Tuesday, July 04, 2006

Reliable WiFi boxes, do they exist?

The WiFi is on the fritz again. I just had to switch in the backup box as our latest router begins to show the now familiar symptoms of the WiFi pox. It works well for a while until the WiFi part stops working without notice. After a reboot the box is fine for a while but the time between freezes steadily declines until it needs a reboot every hour.


Lucent, Linksys, Netgear, I have tried all the brands. My older netgear box still works but it is only 802.11b and the firmware does not support VPN passthrough (says it does but it does not work with our checkpoint VPN).
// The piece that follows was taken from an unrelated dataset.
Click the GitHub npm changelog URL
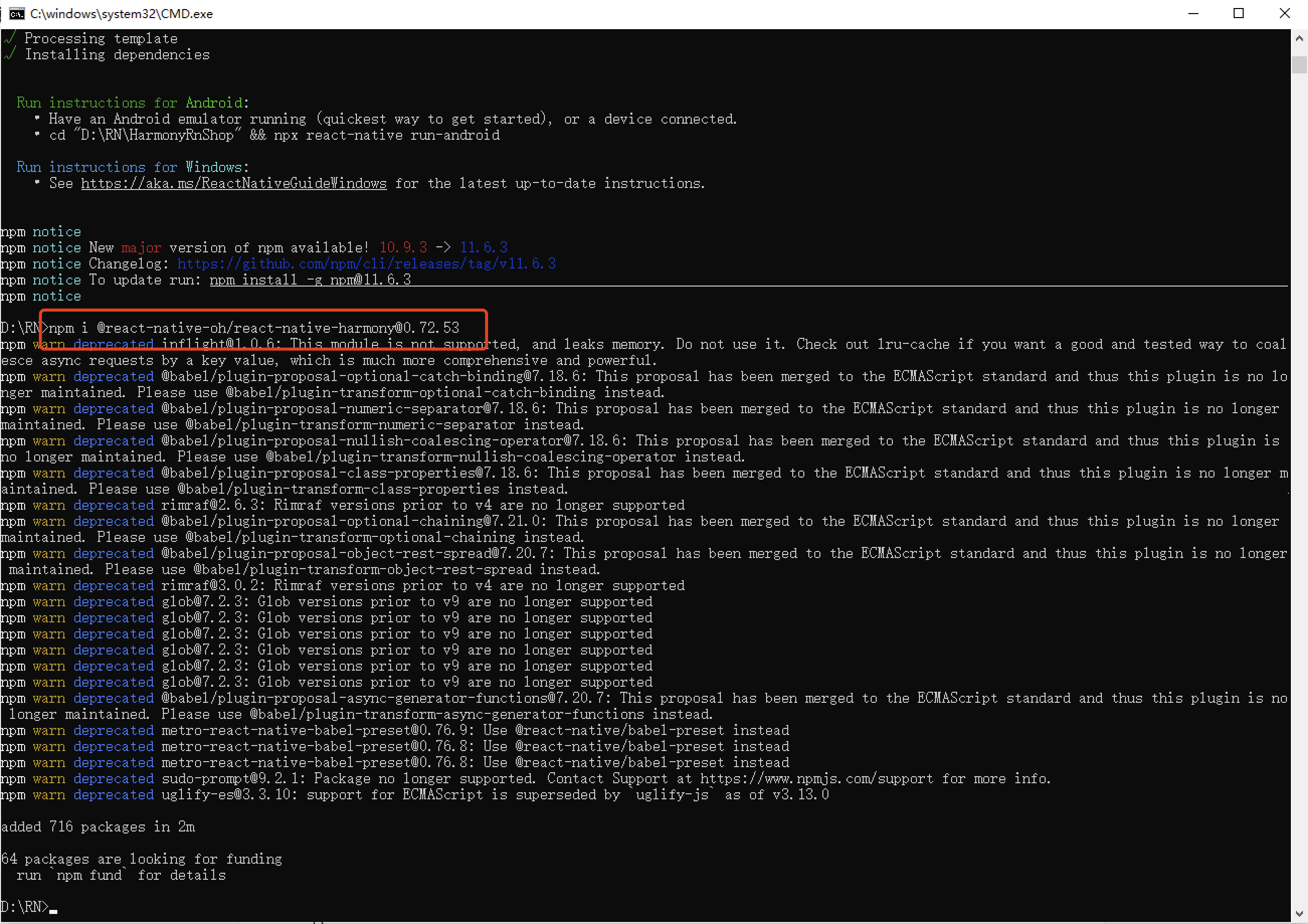Image resolution: width=1308 pixels, height=924 pixels. coord(366,264)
It is quite possible that part of the problem is caused by overheating. The older Netgear device has a nice metal case with plenty of ventilation holes. The new ones are pieces of plastic crap. Nobody seems to make a wireless router that has a built in power supply, they all have those obnoxious mains adapter plug things.
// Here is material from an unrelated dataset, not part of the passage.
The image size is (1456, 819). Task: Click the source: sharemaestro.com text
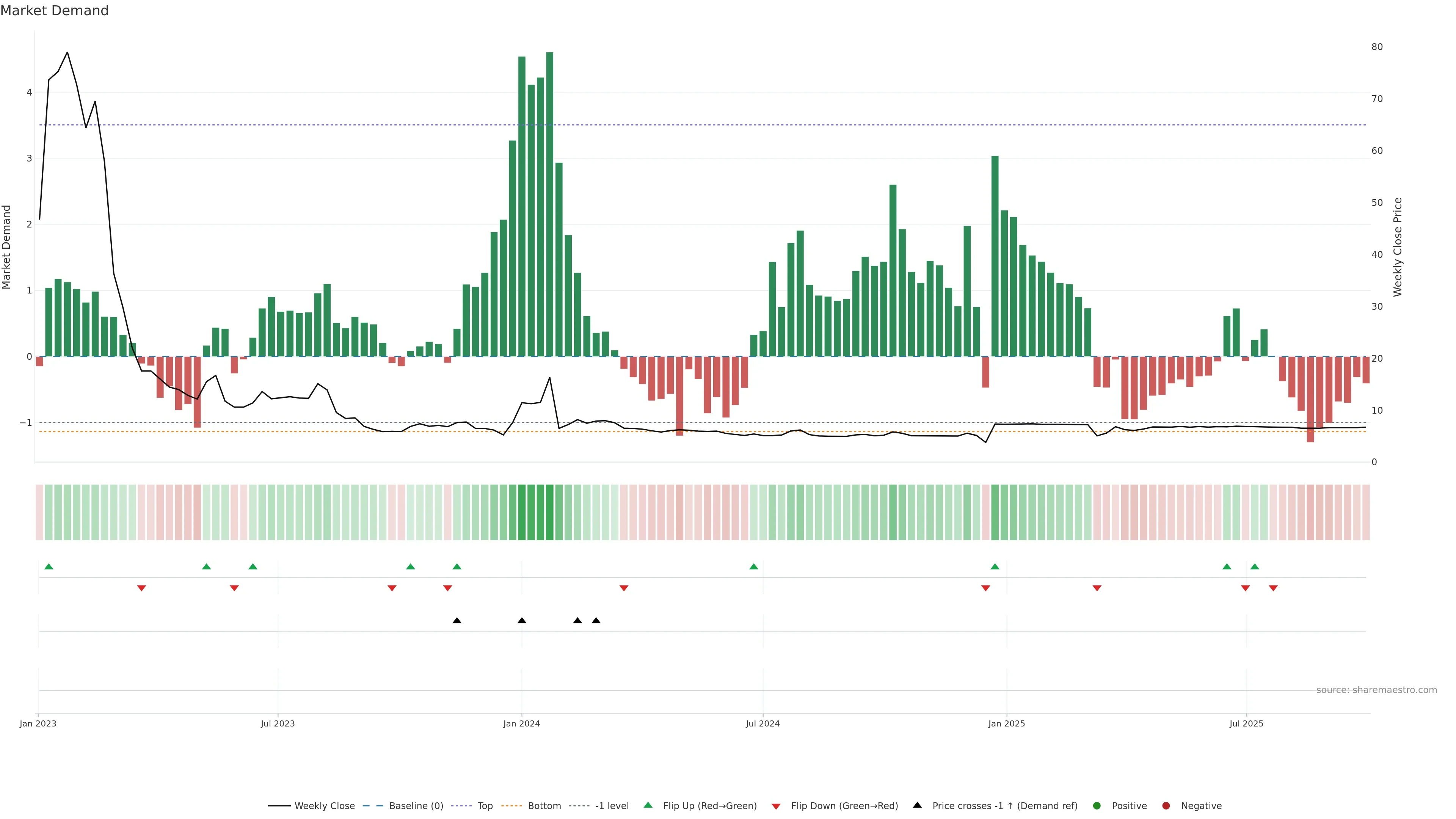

When the Linksys started to die the wireless service just shut down at random intervals. The Netgear has developed a similar but somewhat less critical problem, the DNS proxy shuts down and won't restart. This would not be a problem if there was a way of configuring the built in DHCP server so that it didn't tell machines connecting to it to use it as a DNS proxy. The only options provided are to turn DHCP on or off.


So now I have to turn on my VPN to surf the Internet and K's machine has the Comcast DNS server addresses hard coded. We can both surf the net fine at home but her machine has to be reconfigured to work outside the hose. The geniuses who wrote the Windows WiFi support code did not anticipate the need to store the TCP/IP settings as part of the connection profile.
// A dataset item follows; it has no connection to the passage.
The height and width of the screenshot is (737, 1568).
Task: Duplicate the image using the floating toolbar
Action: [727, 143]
The answer might be to get two of the new MIMO/pre-N routers which are meant to provide greater coverage in addition to greater bandwidth. I need two since the machines in my office run off an wifi to ethernet bridge. In principle it should be easy to configure any WiFi router to work this way. In practice only a few do it and those that do often don't say. My linksys travel router works that way but I only found out after I had bought it.


Online reviews are pretty useless as they are all of the 'open box, use it for a week, return' variety. The reviews are not long enough to demonstrate the reliability of the hardware.